Tra le dieci aree di crisi più gravi nell’anno in corso ci sono anche gli Stati Uniti. L’Acled (Armed Conflict Location and Event Data Project) un think tank anglo-americano basato in Wisconsin e fondato nel 2014, ha da poco pubblicato la sua watchlist annuale sui conflitti riferita all’anno passato.
Nella lista ci sono le guerre in corso ma anche le aree di crisi e instabilità endemiche più gravi. In sintesi, nel 2023 c’è stato il 12 per cento in più di conflitti rispetto al 2022 e il 40 per cento in più rispetto al 2020. Secondo Acled una persona su sei nel mondo vive oggi in un’area di guerra.
In particolare il rapporto sottolinea la decennale insicurezza nel Sahel (al 4° posto come gravità) e la suo complesso intreccio di guerre che sta entrando in una nuova fase poiché le giunte militari fanno sempre più ricorso a tattiche aggressive con l’utilizzo di milizie e volontari. Al terzo posto il Sudan con la presa del potere da parte delle Forze di Supporto Rapido (Rsf) del Darfur che potrebbe prolungare ulteriormente i combattimenti, i quali hanno già provocato milioni di sfollati e migliaia di vittime dall’inizio di aprile 2023.
Gli altri scenari
La contesa tra la giunta militare e il composito fronte di resistenza in Myanmar (7° posto) entra nel suo terzo anno di violenza e potrebbe trovarsi ad un punto di svolta grazie al rafforzamento del coordinamento tra i vari gruppi di resistenza. Al primo posto per gravità c’è la guerra in Palestina, e segnatamente a Gaza, dove il rapporto prevede che la violenza continui anche dopo la fine degli attuali combattimenti ad alta intensità nella Striscia.
Le tensioni in Cisgiordania, già a livelli allarmanti prima del 7 ottobre, si sono ulteriormente intensificate negli ultimi mesi, con l’aumento degli scontri tra i gruppi armati palestinesi e l’estensione delle attività da parte dei coloni. Al secondo posto la situazione interna nello Yemen che rimane tesa con l’attuale escalation nel Mar Rosso la quale potrebbe – per l’Acled- far deragliare gli sforzi di pace iniziati l’anno scorso e portare ad una recrudescenza del conflitto.
Tra le dieci crisi più pericolose, al quinto posto figura anche la Repubblica democratica del Congo dove il presidente recentemente rieletto Félix Tshisekedi sarà costretto a risolvere le molteplici minacce contro la sicurezza del suo paese ricostruendo le relazioni difficili con diversi vicini, in particolare il Ruanda.

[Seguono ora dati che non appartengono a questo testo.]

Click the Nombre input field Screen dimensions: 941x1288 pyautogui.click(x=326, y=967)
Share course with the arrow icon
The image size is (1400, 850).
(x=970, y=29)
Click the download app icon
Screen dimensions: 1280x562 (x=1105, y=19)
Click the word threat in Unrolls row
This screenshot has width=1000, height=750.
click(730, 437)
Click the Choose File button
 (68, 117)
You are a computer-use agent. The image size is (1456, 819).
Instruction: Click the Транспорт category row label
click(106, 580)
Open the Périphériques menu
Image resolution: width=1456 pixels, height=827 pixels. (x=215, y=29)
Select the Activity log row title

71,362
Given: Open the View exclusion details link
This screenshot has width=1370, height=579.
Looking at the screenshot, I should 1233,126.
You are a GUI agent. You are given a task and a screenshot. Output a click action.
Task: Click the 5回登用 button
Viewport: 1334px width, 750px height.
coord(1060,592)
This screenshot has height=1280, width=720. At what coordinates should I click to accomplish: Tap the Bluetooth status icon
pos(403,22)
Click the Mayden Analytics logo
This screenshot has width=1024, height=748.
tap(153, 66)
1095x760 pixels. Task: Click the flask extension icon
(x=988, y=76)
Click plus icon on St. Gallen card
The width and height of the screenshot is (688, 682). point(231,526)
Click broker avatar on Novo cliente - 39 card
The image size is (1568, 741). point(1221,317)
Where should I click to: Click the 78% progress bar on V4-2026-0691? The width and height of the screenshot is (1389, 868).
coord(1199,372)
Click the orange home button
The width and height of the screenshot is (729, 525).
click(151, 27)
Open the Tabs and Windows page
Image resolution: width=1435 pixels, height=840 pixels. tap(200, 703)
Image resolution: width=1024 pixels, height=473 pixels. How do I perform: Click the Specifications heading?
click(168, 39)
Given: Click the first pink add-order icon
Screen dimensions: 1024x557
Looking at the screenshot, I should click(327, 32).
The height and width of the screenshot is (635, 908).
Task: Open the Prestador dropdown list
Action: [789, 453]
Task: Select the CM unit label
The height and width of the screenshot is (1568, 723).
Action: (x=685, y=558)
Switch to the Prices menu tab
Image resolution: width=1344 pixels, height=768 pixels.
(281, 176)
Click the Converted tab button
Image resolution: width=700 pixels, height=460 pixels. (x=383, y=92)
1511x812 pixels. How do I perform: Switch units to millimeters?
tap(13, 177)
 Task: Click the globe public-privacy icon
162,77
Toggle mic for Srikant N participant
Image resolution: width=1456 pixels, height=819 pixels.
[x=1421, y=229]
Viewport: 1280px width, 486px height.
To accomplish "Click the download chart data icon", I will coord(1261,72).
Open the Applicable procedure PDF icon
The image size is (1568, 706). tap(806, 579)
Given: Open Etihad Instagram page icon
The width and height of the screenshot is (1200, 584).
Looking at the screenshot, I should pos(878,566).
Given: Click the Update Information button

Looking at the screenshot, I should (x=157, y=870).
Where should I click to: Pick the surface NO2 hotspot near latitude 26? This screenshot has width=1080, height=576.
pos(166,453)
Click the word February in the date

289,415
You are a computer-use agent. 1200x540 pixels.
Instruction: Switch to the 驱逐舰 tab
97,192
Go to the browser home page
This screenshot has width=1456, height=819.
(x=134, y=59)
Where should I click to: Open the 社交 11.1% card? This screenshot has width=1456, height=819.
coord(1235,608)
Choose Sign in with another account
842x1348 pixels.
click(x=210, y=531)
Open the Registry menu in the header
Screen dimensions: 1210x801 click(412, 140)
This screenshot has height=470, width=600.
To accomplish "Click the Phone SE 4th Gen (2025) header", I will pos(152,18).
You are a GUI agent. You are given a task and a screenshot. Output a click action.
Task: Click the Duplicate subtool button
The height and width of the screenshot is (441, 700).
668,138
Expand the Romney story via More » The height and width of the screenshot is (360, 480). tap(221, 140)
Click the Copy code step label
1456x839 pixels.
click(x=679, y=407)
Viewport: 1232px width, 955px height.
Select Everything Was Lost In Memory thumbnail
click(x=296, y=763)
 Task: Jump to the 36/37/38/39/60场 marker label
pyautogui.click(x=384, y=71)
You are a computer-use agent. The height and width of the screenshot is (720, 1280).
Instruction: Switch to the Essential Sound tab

Sulla guerra in Ucraina, che l’Acled piazza solo al sesto posto, gli analisti scommettono su una guerra di logoramento che si allungherà nel tempo senza mutare volto.
Nel rapporto c’è una sottolineatura su Haiti come paese fuori controllo delle proprie istituzioni a causa della diffusione della violenza delle bande criminali e l’incapacità del governo di affrontare la crisi della sicurezza. Nell’indice Acled dei conflitti più gravi, Haiti è salita all’ottavo posto.
Messico e Stati Uniti
Il Messico figura nel rapporto in nona posizione anche se si tratta di conflitto interno dovuto al flusso di persone e di droga con gli Stati Uniti, a cui si potrà aggiungere la violenza politica scatenata dalla prossime elezioni durante il 2024. Infine il rapporto piazza al decimo posto delle crisi da tener sotto controllo proprio gli Stati Uniti, le cui turbolenze minacciano di rafforzare le latenti divisioni interne in vista delle elezioni di novembre.
Un periodo elettorale difficile potrebbe - secondo l’Acled - portare a intimidazioni e violenze ai seggi elettorali nonché a una rinnovata mobilitazione da parte dei gruppi estremisti di estrema destra e dell’alt right suprematista. Ovviamente si tratta delle previsioni di un think tank senza pretese omnicomprensive ma che illustrano il tipo di violenza a cui il nostro pianeta è confrontato oggi: oltre le guerre tra stati (Ucraina, Palestina o Yemen), si assiste ad un aumento delle crisi interne e delle aree di instabilità violenta per effetto della disintegrazione delle istituzioni o della loro incapacità a mantenere il monopolio della violenza.
Segno che siamo andando verso un mondo più frammentato e anarchico in cui domina la privatizzazione della violenza. Per confronto l’anno precedente le crisi considerate dal rapporto Acled erano le seguenti nell’ordine: Ucraina, Caucaso, Sahel, Nigeria, Repubblica Democratica del Congo, Yemen, Kurdistan, Myanmar, Colombia e Haiti.